木犀草素对BMDM极性及炎性因子表达的影响

目的观察木犀草素对小鼠骨髓来源的巨噬细胞(BMDM)的极性及其炎性因子表达的影响,初步探讨木犀草素调控BMDM的极性而抑制炎症的机理。方法以C57BL/6小鼠取材的BMDM为研究对象,10 ng/ml脂多糖(LPS)和20 ng/ml干扰素(IFN)-γ刺激BMDM发生M1极化,20 ng/ml IL-4刺激其M2极化;实验分为对照(Control)组;LPS+IFN-γ刺激(M1)组;IL-4刺激(M2)组;木犀草素(2.5/5μmol/L)处理组分别为M1+2.5L和M1+5L;激光共聚焦显微镜观察BMDM的形态;FCM检测BMDM的纯度和膜表面分子CD11c和CD206的水平;qPCR和ELISA分别检测M1型和M2型炎性因子mRNA和蛋白的变化;Western-blot检测p-STAT1和p-STAT6蛋白通路的表达。

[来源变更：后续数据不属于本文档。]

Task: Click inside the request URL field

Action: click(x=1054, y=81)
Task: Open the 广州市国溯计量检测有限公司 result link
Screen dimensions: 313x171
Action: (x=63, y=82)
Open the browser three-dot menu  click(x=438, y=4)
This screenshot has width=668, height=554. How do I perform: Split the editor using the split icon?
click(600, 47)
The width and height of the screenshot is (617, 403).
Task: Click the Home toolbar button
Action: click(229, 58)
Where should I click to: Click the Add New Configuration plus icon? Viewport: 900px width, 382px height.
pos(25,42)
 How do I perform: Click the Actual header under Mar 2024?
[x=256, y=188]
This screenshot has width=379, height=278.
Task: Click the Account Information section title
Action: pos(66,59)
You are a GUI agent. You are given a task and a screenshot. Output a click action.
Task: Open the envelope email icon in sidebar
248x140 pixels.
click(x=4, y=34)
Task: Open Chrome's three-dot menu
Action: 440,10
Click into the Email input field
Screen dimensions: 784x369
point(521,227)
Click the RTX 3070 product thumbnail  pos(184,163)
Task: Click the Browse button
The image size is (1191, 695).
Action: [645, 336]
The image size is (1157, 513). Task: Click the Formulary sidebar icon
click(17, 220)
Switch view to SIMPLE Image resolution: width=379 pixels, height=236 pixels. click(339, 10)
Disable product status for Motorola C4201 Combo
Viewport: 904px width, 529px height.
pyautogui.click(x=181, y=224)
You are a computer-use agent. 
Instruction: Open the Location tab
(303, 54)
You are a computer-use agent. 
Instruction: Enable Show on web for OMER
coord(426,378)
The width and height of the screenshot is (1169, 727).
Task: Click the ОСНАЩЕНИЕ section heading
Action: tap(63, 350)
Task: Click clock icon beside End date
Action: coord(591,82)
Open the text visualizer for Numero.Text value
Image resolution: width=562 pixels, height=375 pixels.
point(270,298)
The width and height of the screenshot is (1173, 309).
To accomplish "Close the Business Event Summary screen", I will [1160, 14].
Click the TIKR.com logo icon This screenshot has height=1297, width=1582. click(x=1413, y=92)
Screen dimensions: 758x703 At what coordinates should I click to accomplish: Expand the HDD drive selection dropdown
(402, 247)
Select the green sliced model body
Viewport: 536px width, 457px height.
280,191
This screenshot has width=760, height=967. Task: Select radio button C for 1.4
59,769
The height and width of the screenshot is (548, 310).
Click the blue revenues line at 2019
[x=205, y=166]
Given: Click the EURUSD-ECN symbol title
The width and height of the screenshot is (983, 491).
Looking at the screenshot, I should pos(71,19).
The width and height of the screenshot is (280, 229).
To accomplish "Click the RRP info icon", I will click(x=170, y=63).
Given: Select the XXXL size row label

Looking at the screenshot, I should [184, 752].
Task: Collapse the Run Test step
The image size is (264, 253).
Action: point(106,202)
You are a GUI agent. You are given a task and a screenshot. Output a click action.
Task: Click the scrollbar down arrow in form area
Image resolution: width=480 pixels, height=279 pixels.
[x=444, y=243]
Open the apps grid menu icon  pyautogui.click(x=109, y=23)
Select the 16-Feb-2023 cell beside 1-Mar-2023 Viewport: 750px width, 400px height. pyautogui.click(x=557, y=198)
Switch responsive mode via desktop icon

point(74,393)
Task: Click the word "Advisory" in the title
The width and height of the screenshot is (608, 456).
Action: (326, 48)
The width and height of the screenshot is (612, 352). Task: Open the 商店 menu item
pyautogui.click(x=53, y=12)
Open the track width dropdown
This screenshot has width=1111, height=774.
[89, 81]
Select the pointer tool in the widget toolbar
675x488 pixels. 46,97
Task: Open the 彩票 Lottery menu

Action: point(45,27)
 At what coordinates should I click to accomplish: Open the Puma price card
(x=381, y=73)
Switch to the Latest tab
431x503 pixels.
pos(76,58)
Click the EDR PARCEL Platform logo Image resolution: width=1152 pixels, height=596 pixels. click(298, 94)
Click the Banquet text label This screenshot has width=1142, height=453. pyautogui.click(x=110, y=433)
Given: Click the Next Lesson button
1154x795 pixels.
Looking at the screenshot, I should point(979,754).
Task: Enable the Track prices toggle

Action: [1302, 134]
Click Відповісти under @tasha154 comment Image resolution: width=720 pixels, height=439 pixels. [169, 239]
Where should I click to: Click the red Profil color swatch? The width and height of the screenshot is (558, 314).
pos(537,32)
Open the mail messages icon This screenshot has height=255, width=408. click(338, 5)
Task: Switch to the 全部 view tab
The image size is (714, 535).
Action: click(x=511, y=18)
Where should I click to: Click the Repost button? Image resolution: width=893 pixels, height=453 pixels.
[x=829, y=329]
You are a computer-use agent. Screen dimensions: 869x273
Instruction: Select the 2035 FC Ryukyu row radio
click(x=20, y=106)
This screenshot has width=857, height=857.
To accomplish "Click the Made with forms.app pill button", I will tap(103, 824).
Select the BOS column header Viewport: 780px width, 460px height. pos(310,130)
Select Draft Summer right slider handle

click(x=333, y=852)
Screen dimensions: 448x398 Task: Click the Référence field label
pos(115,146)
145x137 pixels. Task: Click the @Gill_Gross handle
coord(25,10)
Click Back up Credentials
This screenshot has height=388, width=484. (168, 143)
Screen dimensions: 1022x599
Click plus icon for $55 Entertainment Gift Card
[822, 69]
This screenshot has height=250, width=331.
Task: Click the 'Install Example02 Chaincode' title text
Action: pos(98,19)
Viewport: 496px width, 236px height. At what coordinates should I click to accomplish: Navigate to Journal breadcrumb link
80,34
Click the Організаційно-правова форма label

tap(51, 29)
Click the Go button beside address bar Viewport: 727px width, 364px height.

结果分离的小鼠骨髓干细胞成功诱导分化为BMDM,LPS+IFN-γ诱导BMDM极化为M1型,IL-4诱导其极化为M2型;木犀草素作用后:M1极化的BMDM所表达的M1型致炎因子下调、M2型抗炎因子上调;M1细胞膜表面M1型标志分子CD11c的表达下调、M2型标志分子CD206的表达上调;炎症信号通路蛋白p-STAT1的水平下降,而p-STAT6的水平上升。结论木犀草素可能通过调节p-STAT改变BMDM的极性从而调节炎症介质的表达。